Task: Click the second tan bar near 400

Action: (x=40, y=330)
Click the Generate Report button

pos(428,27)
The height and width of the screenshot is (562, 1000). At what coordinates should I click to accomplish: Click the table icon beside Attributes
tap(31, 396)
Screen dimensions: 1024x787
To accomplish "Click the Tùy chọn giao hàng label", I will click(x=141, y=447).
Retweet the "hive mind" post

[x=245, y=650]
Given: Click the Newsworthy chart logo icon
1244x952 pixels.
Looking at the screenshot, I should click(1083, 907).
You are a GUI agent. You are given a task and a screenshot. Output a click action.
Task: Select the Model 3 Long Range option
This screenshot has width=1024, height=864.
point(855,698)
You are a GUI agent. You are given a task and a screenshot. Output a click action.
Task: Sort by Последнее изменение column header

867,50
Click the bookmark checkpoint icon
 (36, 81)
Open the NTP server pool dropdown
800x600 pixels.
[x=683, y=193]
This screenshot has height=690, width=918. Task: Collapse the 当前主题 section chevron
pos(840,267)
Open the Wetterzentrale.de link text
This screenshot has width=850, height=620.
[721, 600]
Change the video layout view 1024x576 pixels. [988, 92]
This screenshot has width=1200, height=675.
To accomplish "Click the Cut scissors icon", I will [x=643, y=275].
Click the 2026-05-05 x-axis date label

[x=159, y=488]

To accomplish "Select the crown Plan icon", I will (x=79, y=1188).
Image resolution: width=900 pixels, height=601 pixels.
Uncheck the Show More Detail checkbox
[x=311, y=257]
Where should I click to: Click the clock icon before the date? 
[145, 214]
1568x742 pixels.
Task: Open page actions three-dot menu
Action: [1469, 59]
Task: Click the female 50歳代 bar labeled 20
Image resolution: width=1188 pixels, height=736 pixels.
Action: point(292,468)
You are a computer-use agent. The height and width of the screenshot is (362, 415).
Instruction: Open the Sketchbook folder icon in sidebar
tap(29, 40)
------------------------------------------------------------------------
Required work ▸
Line by line, please reproduce the records exactly.

Exercise solution ▸
Task: Click the second tan bar near 400

Action: (x=40, y=330)
Click the Generate Report button

pos(428,27)
The height and width of the screenshot is (562, 1000). At what coordinates should I click to accomplish: Click the table icon beside Attributes
tap(31, 396)
Screen dimensions: 1024x787
To accomplish "Click the Tùy chọn giao hàng label", I will click(x=141, y=447).
Retweet the "hive mind" post

[x=245, y=650]
Given: Click the Newsworthy chart logo icon
1244x952 pixels.
Looking at the screenshot, I should click(1083, 907).
You are a GUI agent. You are given a task and a screenshot. Output a click action.
Task: Select the Model 3 Long Range option
This screenshot has width=1024, height=864.
point(855,698)
You are a GUI agent. You are given a task and a screenshot. Output a click action.
Task: Sort by Последнее изменение column header

867,50
Click the bookmark checkpoint icon
 (36, 81)
Open the NTP server pool dropdown
800x600 pixels.
[x=683, y=193]
This screenshot has height=690, width=918. Task: Collapse the 当前主题 section chevron
pos(840,267)
Open the Wetterzentrale.de link text
This screenshot has width=850, height=620.
[721, 600]
Change the video layout view 1024x576 pixels. [988, 92]
This screenshot has width=1200, height=675.
To accomplish "Click the Cut scissors icon", I will [x=643, y=275].
Click the 2026-05-05 x-axis date label

[x=159, y=488]

To accomplish "Select the crown Plan icon", I will (x=79, y=1188).
Image resolution: width=900 pixels, height=601 pixels.
Uncheck the Show More Detail checkbox
[x=311, y=257]
Where should I click to: Click the clock icon before the date? 
[145, 214]
1568x742 pixels.
Task: Open page actions three-dot menu
Action: [1469, 59]
Task: Click the female 50歳代 bar labeled 20
Image resolution: width=1188 pixels, height=736 pixels.
Action: point(292,468)
You are a computer-use agent. The height and width of the screenshot is (362, 415).
Instruction: Open the Sketchbook folder icon in sidebar
tap(29, 40)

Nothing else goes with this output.